> **Task to carry out**:
Among the lines below, take the one holding "Select the img0093", the one holding "Image resolution: width=640", and all lines between them. Set them down exactly.
****************
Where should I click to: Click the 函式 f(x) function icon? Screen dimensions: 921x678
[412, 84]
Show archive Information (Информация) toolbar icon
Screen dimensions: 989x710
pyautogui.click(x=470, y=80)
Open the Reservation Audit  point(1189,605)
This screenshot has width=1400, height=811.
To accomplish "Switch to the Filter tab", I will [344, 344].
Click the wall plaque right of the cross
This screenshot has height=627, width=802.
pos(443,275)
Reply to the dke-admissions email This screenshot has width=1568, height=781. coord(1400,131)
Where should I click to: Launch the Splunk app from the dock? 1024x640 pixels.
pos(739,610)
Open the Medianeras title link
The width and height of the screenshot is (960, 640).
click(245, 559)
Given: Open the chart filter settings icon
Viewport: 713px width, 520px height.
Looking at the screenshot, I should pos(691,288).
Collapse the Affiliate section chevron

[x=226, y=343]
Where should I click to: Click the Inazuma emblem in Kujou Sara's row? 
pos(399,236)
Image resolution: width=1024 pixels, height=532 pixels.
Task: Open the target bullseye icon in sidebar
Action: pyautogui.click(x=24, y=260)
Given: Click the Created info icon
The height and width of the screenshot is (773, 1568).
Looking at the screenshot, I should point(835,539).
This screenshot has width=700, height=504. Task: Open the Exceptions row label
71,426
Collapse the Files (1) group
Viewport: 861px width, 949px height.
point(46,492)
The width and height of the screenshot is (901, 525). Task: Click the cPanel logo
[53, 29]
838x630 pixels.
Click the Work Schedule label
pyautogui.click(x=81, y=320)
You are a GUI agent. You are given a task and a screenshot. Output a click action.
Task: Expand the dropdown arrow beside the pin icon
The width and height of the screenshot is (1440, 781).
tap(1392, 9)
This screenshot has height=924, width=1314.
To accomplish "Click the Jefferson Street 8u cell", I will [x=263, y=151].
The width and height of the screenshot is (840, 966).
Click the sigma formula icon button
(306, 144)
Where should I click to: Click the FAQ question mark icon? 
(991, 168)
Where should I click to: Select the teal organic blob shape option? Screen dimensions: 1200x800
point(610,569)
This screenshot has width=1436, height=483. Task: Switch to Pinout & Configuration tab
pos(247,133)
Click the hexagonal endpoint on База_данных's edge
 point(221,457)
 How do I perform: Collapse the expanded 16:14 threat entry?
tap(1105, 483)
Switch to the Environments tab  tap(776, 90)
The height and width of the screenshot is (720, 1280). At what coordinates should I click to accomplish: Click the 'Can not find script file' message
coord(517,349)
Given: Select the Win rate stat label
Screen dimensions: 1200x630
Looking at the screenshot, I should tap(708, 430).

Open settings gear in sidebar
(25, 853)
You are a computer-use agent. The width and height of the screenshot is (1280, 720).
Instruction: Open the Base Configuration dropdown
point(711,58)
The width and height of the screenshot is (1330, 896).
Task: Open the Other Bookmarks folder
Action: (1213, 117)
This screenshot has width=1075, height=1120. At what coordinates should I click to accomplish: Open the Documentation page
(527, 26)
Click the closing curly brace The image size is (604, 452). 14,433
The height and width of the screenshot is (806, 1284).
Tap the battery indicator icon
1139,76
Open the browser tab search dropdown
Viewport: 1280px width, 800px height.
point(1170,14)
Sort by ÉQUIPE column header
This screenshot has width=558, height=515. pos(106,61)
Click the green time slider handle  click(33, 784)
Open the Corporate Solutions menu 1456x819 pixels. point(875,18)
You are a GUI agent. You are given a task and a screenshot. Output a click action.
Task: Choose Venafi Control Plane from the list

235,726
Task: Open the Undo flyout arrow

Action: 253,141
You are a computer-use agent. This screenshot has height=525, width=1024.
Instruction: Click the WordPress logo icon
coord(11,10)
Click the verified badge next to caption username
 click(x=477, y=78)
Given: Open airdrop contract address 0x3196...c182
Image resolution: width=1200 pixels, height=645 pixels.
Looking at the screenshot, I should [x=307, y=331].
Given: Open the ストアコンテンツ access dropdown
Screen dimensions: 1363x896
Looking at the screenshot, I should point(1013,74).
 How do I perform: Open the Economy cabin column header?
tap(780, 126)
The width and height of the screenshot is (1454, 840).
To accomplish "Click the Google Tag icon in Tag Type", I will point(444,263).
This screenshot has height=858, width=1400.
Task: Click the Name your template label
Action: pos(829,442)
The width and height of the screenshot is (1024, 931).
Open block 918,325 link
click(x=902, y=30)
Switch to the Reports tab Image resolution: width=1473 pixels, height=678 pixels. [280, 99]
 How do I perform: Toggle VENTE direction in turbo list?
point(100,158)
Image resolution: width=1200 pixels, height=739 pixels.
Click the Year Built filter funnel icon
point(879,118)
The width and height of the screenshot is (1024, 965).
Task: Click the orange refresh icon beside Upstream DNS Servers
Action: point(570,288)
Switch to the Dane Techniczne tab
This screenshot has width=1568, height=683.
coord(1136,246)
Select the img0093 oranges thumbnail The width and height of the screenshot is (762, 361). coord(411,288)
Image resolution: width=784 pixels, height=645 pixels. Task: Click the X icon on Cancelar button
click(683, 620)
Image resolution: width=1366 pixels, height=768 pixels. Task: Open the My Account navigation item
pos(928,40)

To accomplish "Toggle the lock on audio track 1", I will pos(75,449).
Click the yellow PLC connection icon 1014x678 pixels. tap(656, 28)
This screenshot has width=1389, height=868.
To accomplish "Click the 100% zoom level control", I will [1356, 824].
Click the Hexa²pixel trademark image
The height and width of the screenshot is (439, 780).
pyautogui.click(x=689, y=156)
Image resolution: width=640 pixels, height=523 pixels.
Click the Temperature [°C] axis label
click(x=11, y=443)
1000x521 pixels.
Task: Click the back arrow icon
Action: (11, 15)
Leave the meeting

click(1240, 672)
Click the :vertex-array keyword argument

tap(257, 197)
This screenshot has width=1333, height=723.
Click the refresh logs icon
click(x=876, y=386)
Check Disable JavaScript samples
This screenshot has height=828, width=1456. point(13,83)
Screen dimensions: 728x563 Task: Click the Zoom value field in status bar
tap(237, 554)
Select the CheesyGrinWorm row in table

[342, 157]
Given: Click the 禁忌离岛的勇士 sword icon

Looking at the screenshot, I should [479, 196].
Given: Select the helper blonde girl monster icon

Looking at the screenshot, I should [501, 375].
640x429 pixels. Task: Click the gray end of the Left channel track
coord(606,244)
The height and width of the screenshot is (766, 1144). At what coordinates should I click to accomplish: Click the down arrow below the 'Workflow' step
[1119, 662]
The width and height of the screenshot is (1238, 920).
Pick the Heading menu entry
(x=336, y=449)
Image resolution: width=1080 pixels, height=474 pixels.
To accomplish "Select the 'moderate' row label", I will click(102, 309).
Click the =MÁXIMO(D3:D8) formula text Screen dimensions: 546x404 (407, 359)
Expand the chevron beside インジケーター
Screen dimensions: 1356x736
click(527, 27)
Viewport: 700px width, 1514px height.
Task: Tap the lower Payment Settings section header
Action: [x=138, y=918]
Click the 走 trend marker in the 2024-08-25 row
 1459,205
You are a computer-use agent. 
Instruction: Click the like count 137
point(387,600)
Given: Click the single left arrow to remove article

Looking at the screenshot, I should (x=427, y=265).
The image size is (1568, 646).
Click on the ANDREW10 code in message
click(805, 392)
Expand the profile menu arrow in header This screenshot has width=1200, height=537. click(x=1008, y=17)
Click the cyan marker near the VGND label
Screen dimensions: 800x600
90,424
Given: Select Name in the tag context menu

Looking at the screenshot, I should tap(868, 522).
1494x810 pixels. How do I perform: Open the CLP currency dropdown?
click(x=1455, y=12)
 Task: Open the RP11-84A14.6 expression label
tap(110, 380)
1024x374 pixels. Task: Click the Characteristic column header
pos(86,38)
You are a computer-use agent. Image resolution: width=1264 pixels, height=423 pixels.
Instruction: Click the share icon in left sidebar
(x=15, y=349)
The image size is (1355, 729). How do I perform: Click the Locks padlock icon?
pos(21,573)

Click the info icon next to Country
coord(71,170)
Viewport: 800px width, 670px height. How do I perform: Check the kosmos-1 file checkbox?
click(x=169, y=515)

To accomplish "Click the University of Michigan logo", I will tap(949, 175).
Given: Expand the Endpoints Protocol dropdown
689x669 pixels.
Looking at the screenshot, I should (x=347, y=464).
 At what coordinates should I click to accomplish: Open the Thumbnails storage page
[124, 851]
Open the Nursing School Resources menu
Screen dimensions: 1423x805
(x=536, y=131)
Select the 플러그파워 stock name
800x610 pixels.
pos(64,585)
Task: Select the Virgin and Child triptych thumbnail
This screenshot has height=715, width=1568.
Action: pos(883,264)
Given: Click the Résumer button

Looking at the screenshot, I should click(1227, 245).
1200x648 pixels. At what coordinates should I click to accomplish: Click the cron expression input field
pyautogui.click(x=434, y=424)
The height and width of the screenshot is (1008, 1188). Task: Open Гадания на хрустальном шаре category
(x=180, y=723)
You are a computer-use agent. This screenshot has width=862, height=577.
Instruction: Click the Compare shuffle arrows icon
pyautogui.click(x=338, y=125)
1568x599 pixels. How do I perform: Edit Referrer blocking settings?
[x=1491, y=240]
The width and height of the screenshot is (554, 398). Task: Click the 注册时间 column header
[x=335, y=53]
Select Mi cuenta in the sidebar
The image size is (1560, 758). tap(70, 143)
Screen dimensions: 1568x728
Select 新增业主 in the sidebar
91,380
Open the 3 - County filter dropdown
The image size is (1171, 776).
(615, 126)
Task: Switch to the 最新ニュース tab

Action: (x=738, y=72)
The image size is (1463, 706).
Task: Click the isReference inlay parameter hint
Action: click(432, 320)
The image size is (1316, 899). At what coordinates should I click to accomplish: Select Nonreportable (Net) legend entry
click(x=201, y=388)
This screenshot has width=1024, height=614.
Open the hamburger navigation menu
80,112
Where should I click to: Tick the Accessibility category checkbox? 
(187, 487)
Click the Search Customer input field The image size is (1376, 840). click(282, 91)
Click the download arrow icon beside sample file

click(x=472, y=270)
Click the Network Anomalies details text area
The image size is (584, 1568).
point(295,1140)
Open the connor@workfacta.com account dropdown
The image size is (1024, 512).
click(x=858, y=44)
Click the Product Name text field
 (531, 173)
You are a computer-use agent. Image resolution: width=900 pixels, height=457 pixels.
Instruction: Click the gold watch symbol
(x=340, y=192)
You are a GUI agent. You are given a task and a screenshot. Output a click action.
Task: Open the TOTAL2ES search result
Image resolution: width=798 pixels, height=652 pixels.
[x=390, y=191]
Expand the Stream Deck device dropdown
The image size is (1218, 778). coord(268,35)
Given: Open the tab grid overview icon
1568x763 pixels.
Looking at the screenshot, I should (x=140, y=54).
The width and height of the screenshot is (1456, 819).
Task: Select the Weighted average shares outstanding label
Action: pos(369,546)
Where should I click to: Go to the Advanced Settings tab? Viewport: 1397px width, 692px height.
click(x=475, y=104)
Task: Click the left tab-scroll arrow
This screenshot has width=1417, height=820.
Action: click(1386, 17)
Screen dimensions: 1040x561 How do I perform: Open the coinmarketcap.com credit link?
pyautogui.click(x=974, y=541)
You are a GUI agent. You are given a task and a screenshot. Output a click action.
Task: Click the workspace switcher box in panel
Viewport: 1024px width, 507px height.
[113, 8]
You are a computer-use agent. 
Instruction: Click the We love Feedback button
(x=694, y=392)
****************
> **Solved problem**:
Select the img0093 oranges thumbnail The width and height of the screenshot is (762, 361). coord(411,288)
Image resolution: width=784 pixels, height=645 pixels. Task: Click the X icon on Cancelar button
click(683, 620)
Image resolution: width=1366 pixels, height=768 pixels. Task: Open the My Account navigation item
pos(928,40)

To accomplish "Toggle the lock on audio track 1", I will pos(75,449).
Click the yellow PLC connection icon 1014x678 pixels. tap(656, 28)
This screenshot has width=1389, height=868.
To accomplish "Click the 100% zoom level control", I will [1356, 824].
Click the Hexa²pixel trademark image
The height and width of the screenshot is (439, 780).
pyautogui.click(x=689, y=156)
Image resolution: width=640 pixels, height=523 pixels.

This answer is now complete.